GeneMapper analysis of polyclonal DNA control, performed using IGH Tube A Master Mix targeting the Framework region of IGH gene, showed a Gaussian distribution of multiple peaks, representing many different PCR products within an expected size range (310–360 bp) and reflecting the heterogeneous population of rearrangements (Fig. 2f). Monoclonal DNA control showed instead a single peak, as expected (Fig. 2g). PCR analysis of DNA from kidney biopsy specimen of the patient, in which no infiltrating MNCs were detectable (blue selected area, Fig. 2b, d), showed no peak. This demonstrated that no lymphocyte DNA was present (Fig. 2h). Unlike normal kidney, renal tissue with infiltrating cells (red selected area, Fig. 2b, e) showed a monoclonal single peak of 343 bp (Fig. 2i), which was also detectable in peripheral blood leukemic CD19+ CD20+ lymphocytes of the patient (Fig. 2j), thus definitely demonstrating the leukemic (clonal) origin of renal interstitial MNC infiltrate in our patient. The same results and a perfect reproducibility were obtained for all other Master Mixes (IGH Tube B-D) of IdenticloneIgH Gene Clonality Assay, which showed monoclonal peaks of 278, 142, and 140 bp; data not shown).

Clinical diagnosis

Dr. Netti MPGN type 1 associated with massive tubular interstitial infiltrate secondary to B-cell Chronic Lymphocytic Leukemia.

Discussion

Dr. Infante, Dr. Stallone Chronic Lymphocytic Leukemia (CLL) is a chronic lymphoproliferative disorder characterized by a progressive accumulation of morphologically mature but functionally incompetent lymphocytes, which are monoclonal in origin. CLL is manifested by progressive accumulation of these cells in the blood, bone marrow, and lymphatic tissues [1]. Lymphocyte counts are usually ≥5,000/mm3 with a characteristic immunophenotype (CD5 and CD23 positive B-cells) [1].

The appearance of an isolated mononuclear cell (MNC) infiltrate in the kidney is a common occurrence in this disease, however, it is an extremely rare cause of nephrotic syndrome and acute renal failure. The majority of B-CLL patients with nephrotic syndrome show secondary MPGN type 1, characterized by discrete immune deposits in the glomerular capillary wall [2]. Other histologic lesions associated with nephrotic syndrome during CLL may be membranous glomerulonephritis, minimal change, crescentic glomerulonephritis, light-chain deposition disease, amyloidosis, and focal segmental glomerulosclerosis [2].

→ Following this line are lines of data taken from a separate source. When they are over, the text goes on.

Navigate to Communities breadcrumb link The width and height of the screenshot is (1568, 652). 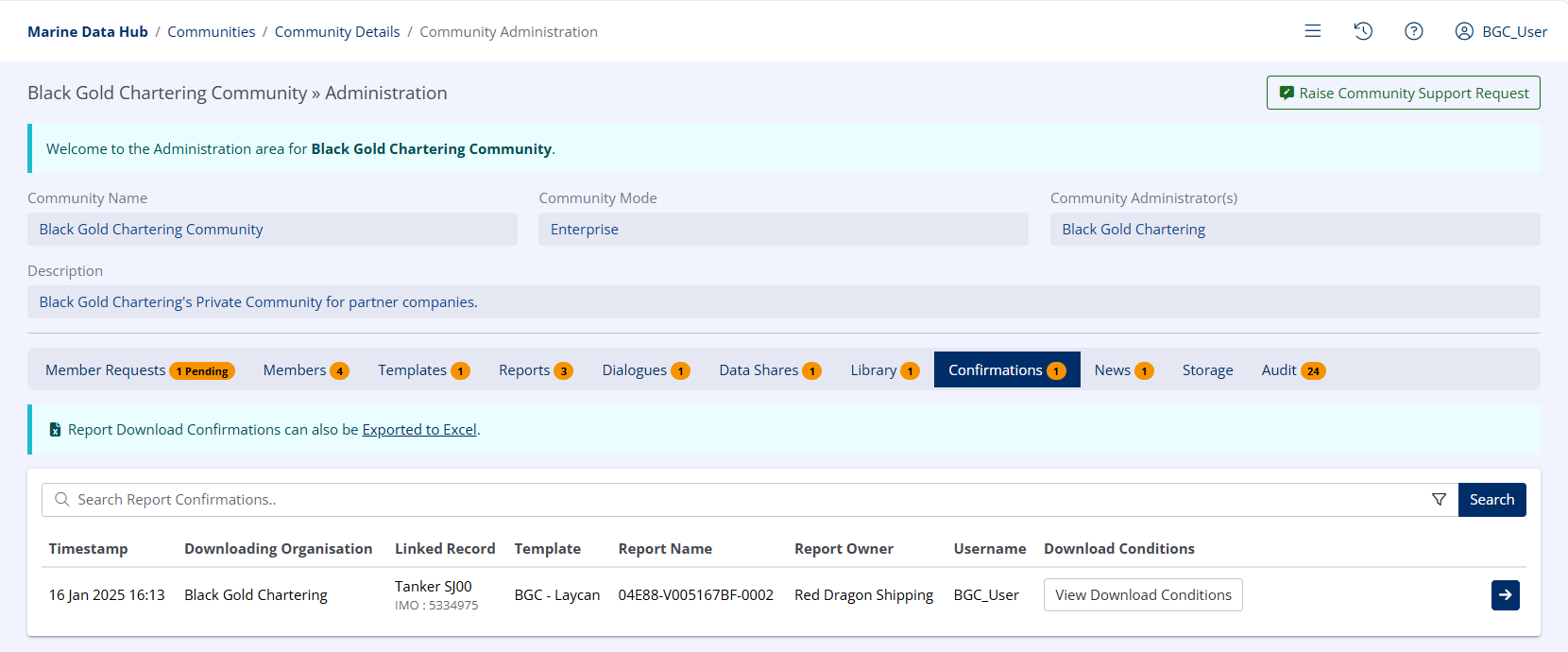(x=211, y=32)
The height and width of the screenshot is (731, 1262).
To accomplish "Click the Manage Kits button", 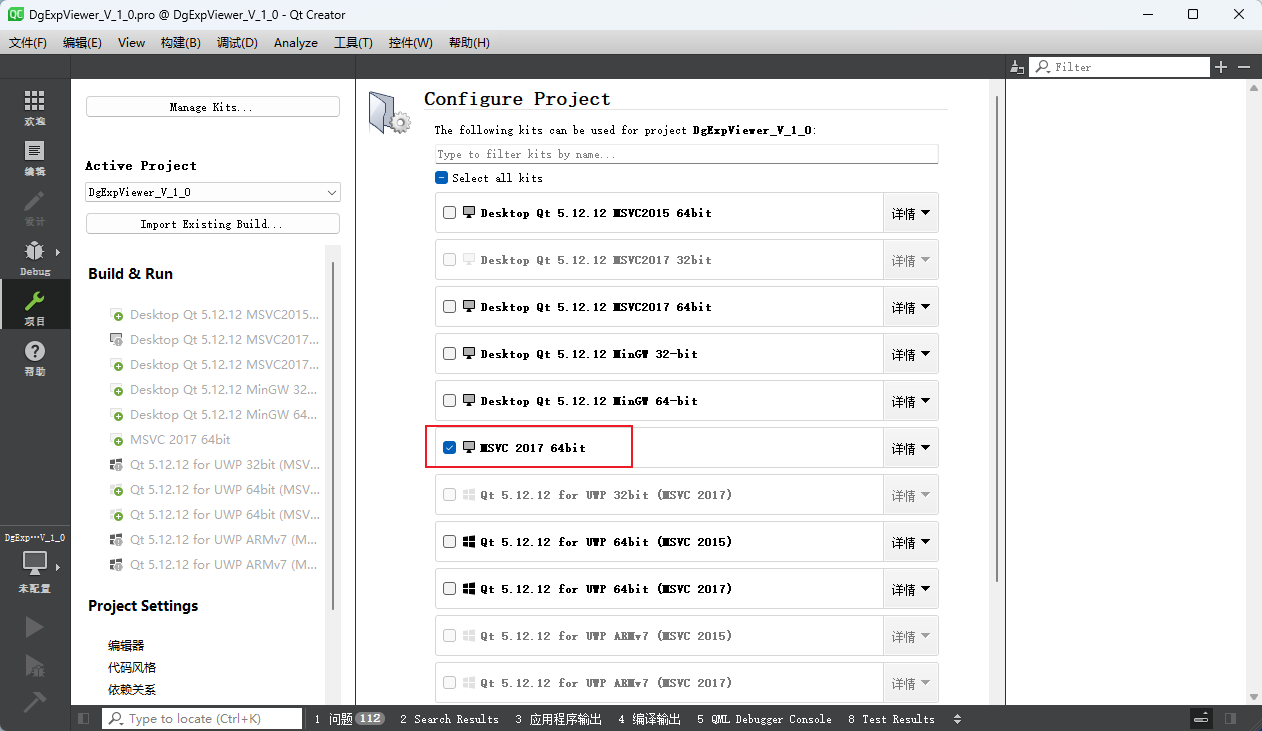I will click(213, 107).
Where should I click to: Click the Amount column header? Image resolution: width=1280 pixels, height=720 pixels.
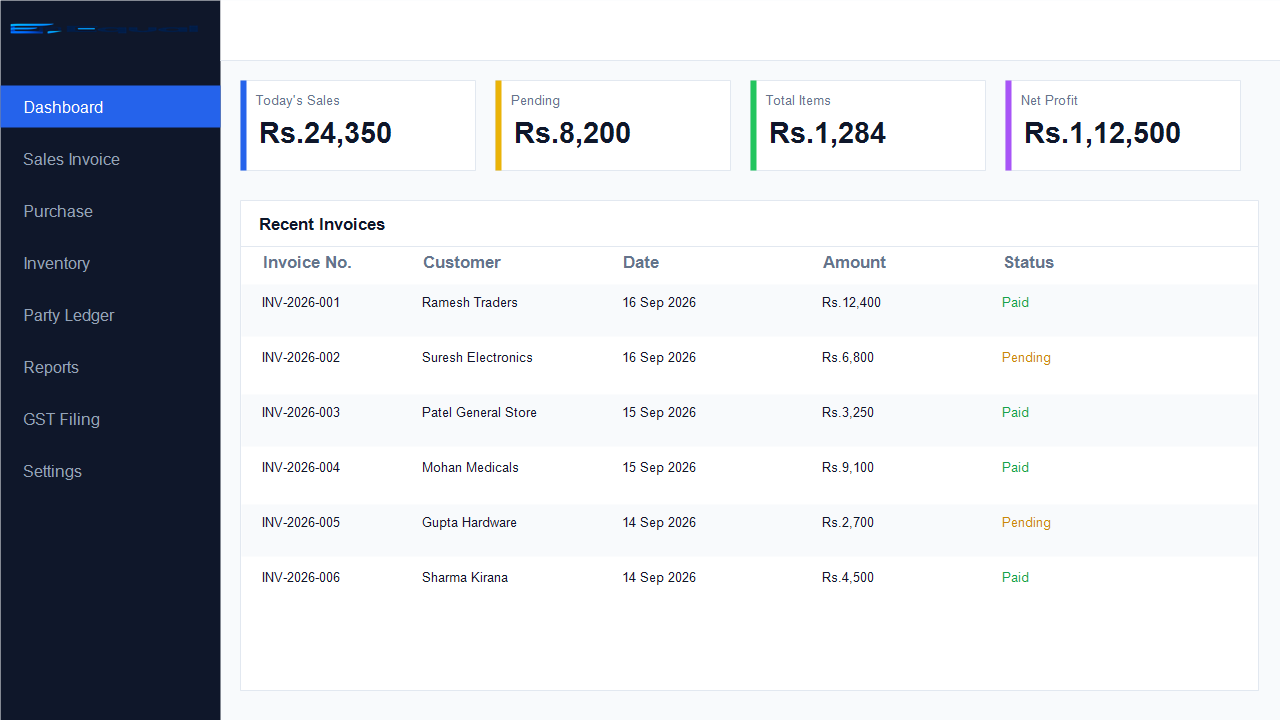coord(854,262)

Several reports have described renal infiltration by lymphoid cells in B-CLL, which may be immunophenotypically characterized as leukemic infiltrates, but until now monoclonal origin of infiltrating MNC has not been described.

Noteworthy, during B-cell ontogenesis, the B-cell receptor (BCR) gene undergoes rearrangement in both heavy and light chains. These genes are clonally rearranged, and are found in the B-cell clone progeny, even after neoplastic transformation [3]. Thus, PCR assays by multiple consensus DNA primers targeting gene rearrangements of the immunoglobulin heavy chain gene (IGH) might clearly show the clonal origin of renal interstitial cell infiltrate.

In this report, we clearly demonstrate by a molecular approach, the monoclonal origin of massive MNC infiltrate of the kidney in a patient with B-CLL.

Conclusions

Prof. Gesualdo In summary, tubular interstitial infiltration of the kidneys is a common feature in many inflammatory and neoplastic diseases, but when other characteristic clinical signs are lacking, the isolated presence of a MNC infiltrate in the kidney represents a very challenging diagnosis based on currently available diagnostic assays. This study combines the classical histological approach with LCMD and PCR-based detection of clonal IGH gene rearrangements as a rapid and highly specific diagnostic tool to definitely show that kidney infiltrating MNCs in a patient with B-CLL are derived from the original leukemic population and to clearly exclude the possibility of a kidney inflammatory disease. This novel approach might be suitable for the diagnosis of different clinical conditions characterized by infiltrating MNCs of the kidney, for a prognostic point of view and for the therapeutic approach.